▸ **Assignment**: This task calls for copying every line in the data below that contains the word "view".

▸ **Information**:

━━━

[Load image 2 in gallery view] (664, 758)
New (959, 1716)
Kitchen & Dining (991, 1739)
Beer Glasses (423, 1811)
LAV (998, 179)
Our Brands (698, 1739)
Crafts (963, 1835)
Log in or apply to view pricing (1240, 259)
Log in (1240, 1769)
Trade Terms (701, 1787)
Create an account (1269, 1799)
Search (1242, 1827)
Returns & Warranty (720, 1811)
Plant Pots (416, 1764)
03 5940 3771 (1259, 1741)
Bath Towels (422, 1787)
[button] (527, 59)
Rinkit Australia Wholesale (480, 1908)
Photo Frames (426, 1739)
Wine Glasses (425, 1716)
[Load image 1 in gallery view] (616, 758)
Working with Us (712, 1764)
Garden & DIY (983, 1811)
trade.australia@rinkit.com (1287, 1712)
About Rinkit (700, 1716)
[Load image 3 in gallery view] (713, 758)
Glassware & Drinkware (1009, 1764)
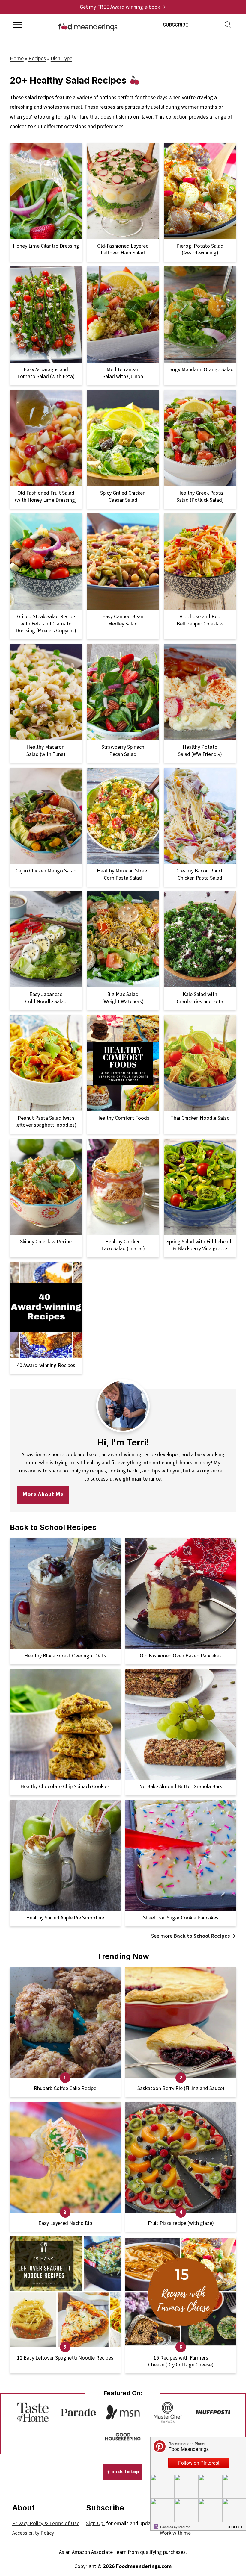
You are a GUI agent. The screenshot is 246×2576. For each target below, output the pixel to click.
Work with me (175, 2533)
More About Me (43, 1494)
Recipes (37, 58)
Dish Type (61, 58)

━━━

▸ **Answer to this task**:
[Load image 2 in gallery view] (664, 758)
Log in or apply to view pricing (1240, 259)
[Load image 1 in gallery view] (616, 758)
[Load image 3 in gallery view] (713, 758)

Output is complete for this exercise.